(Saved data entries)
______________________________

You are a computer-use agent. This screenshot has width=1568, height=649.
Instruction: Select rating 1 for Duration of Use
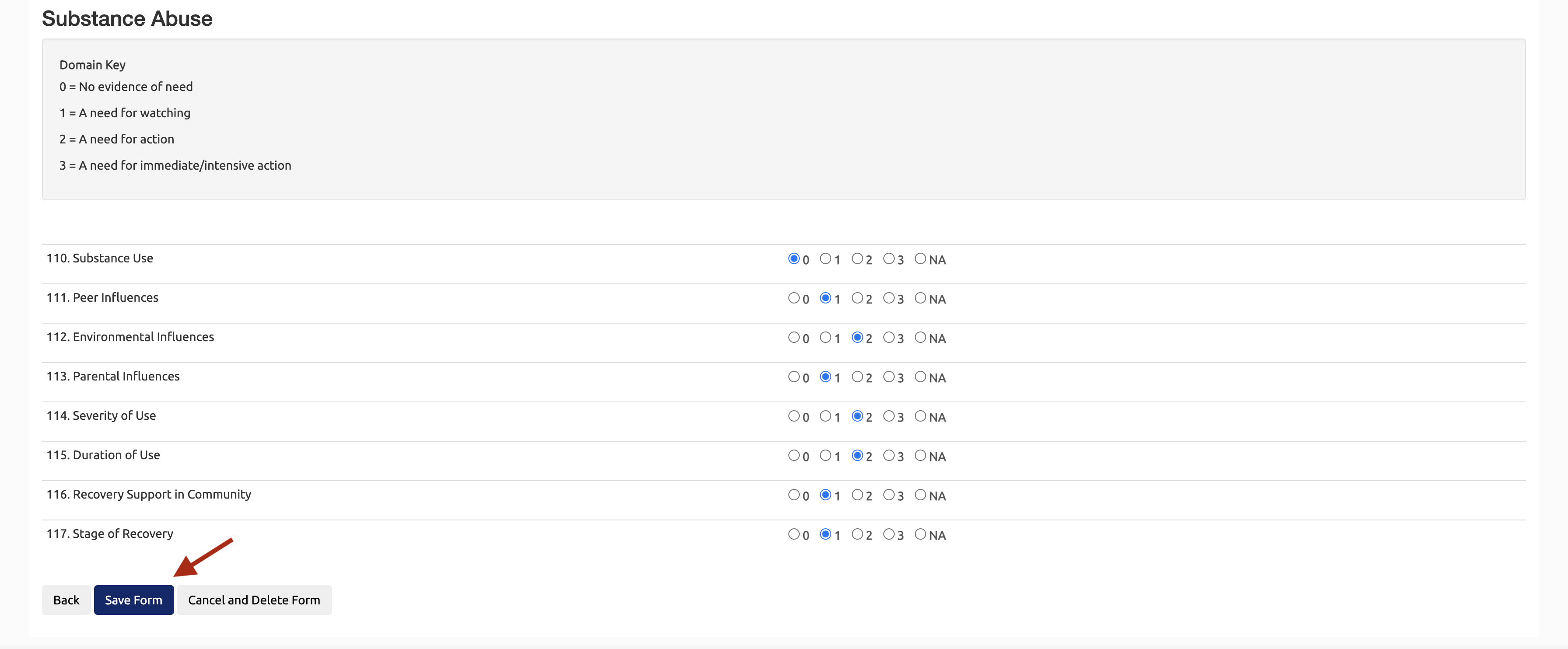[x=826, y=456]
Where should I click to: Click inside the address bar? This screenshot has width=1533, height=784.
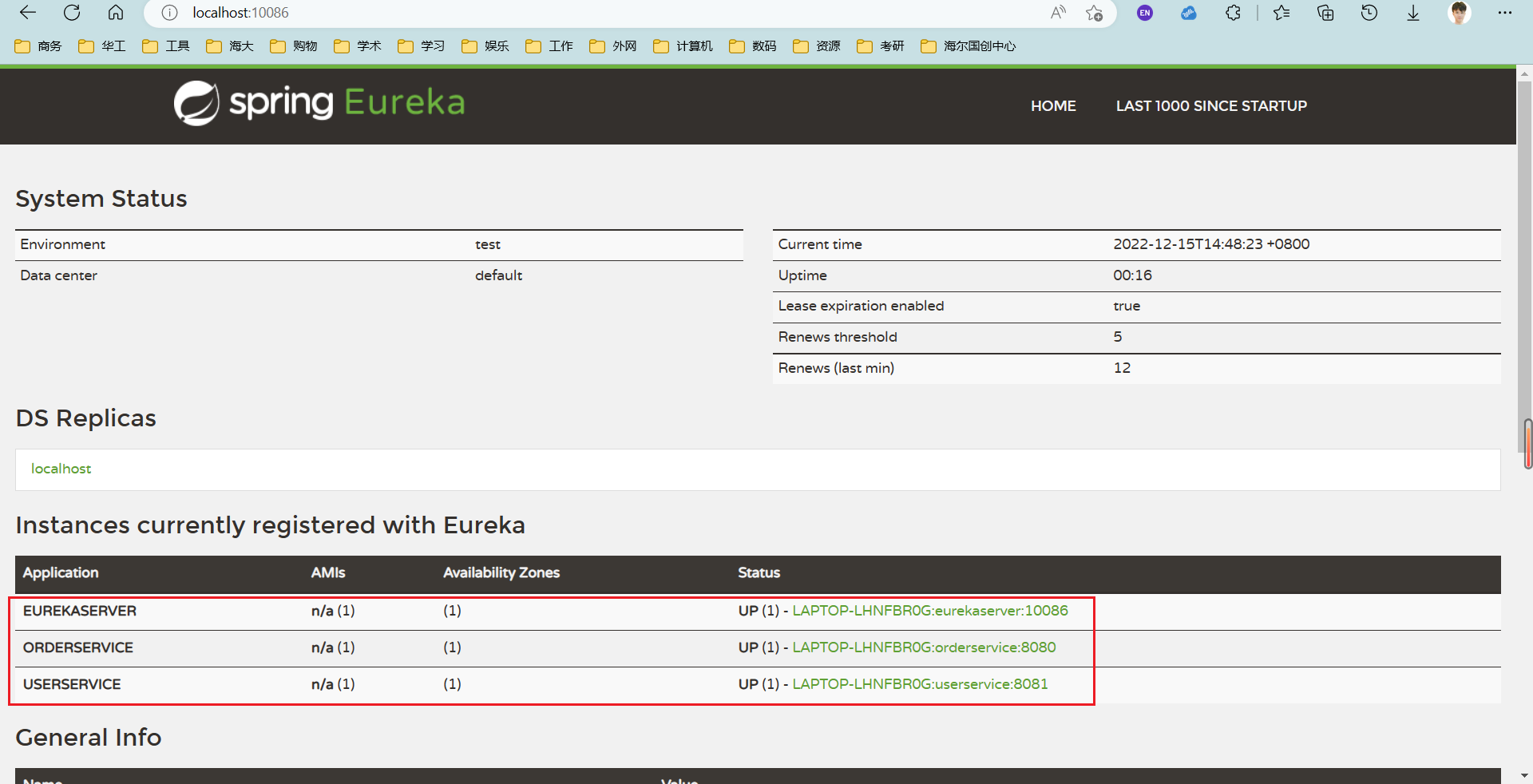(559, 13)
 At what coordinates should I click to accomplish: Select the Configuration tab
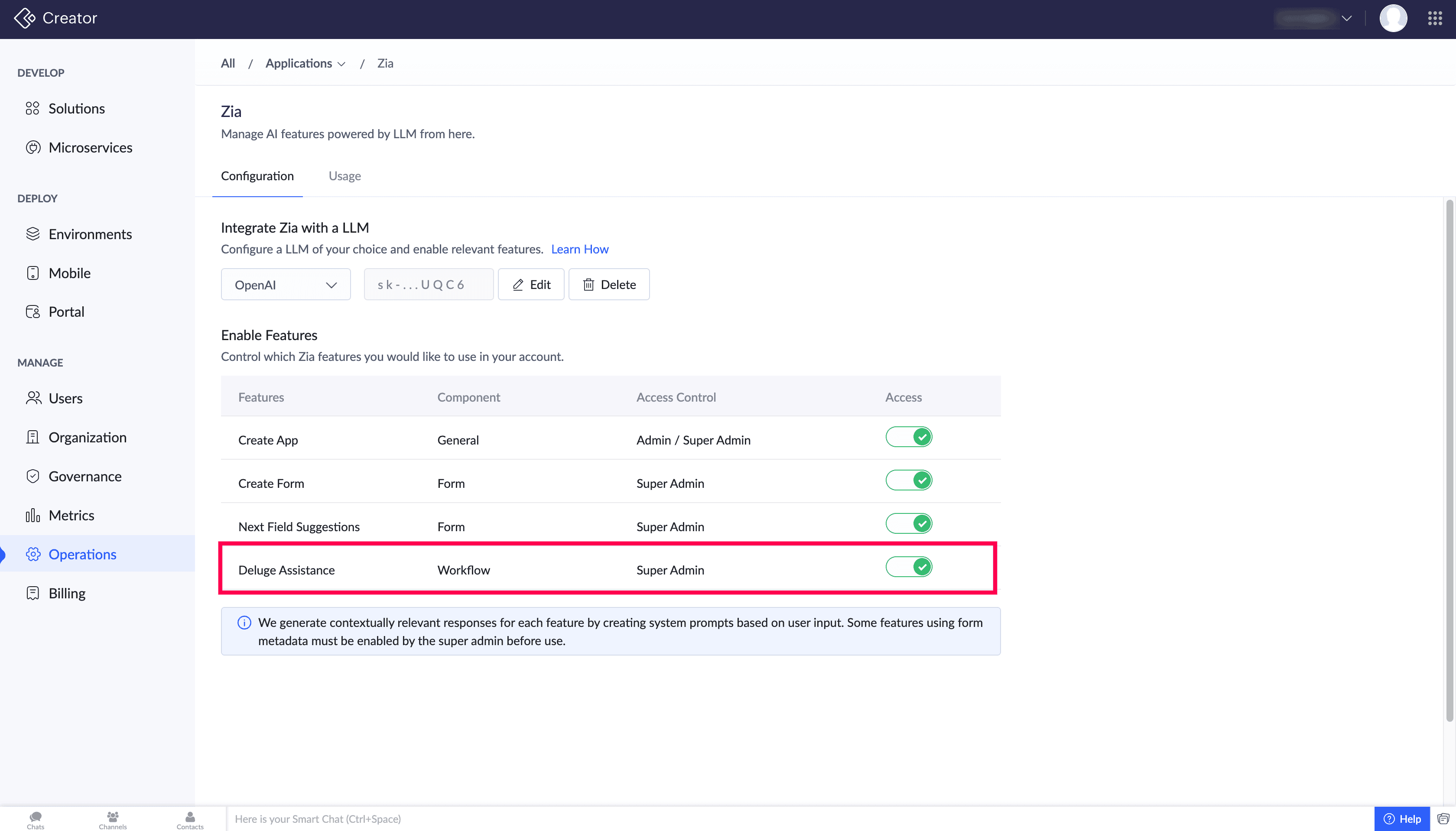point(257,176)
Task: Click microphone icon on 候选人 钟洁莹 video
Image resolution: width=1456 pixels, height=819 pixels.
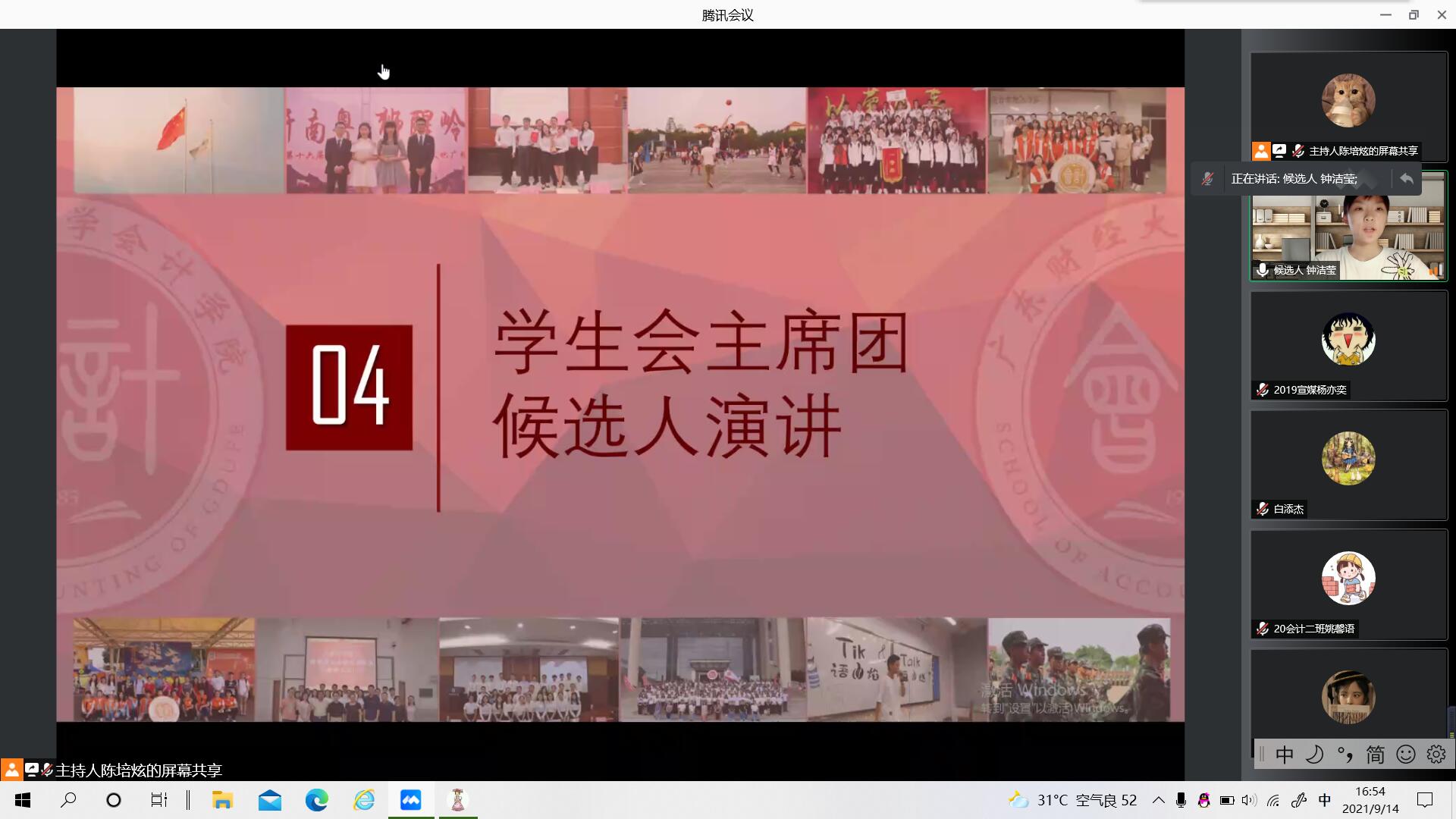Action: [1263, 270]
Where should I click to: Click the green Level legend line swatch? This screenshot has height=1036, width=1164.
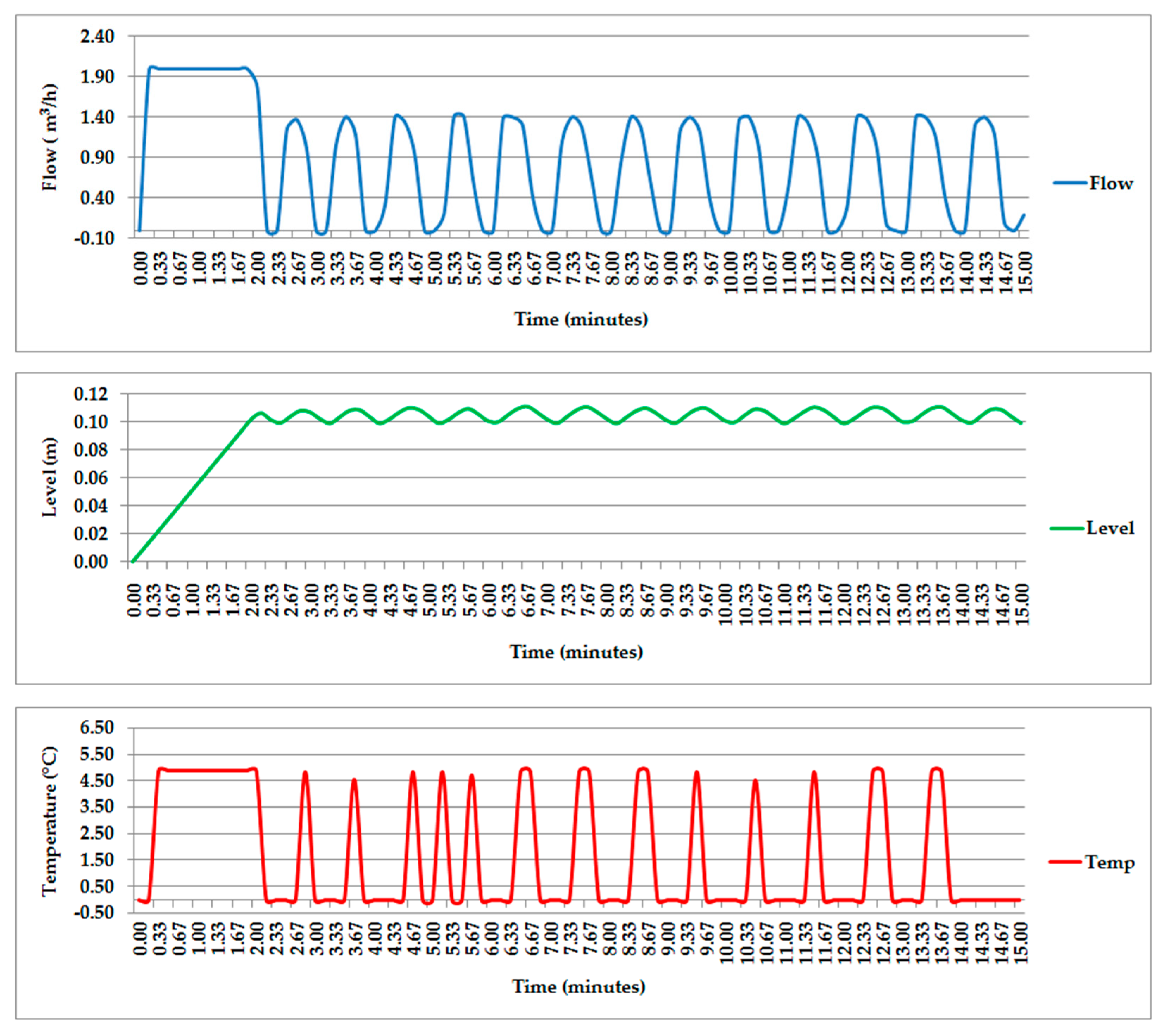[x=1066, y=528]
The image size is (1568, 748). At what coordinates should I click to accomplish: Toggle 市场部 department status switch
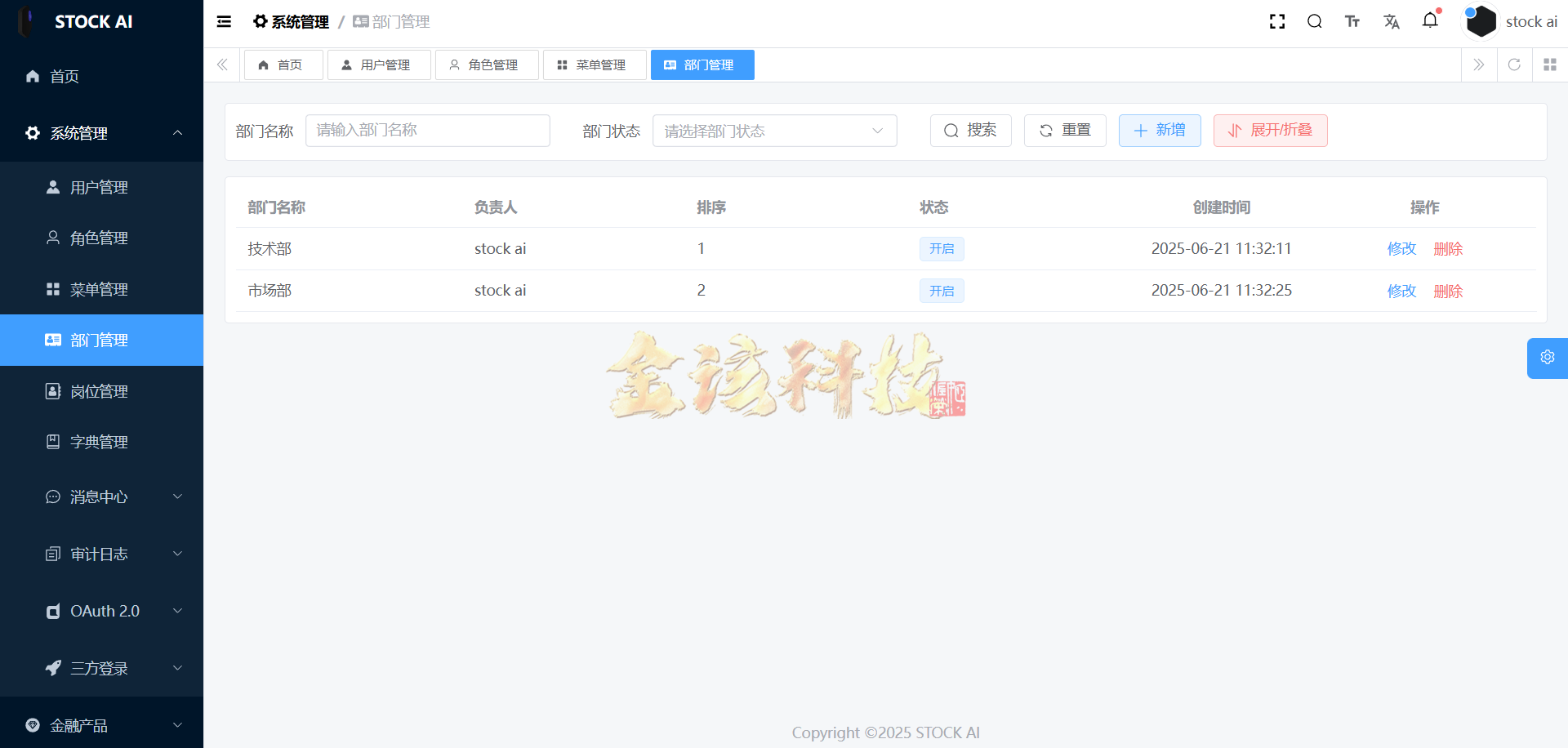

______________________________

(Try it): Retype the data above in full, exactly as it stands, and skip any image.

(Expected answer):
You are a computer-use agent. This screenshot has width=1568, height=649.
Instruction: Select rating 1 for Duration of Use
[x=826, y=456]
Where should I click to: Click inside the address bar? This screenshot has width=1533, height=784.
(559, 13)
 At what coordinates should I click to accomplish: Select the Configuration tab
point(257,176)
Task: Click microphone icon on 候选人 钟洁莹 video
Image resolution: width=1456 pixels, height=819 pixels.
Action: [1263, 270]
Where should I click to: Click the green Level legend line swatch? This screenshot has height=1036, width=1164.
[x=1066, y=528]
The image size is (1568, 748). At what coordinates should I click to accomplish: Toggle 市场部 department status switch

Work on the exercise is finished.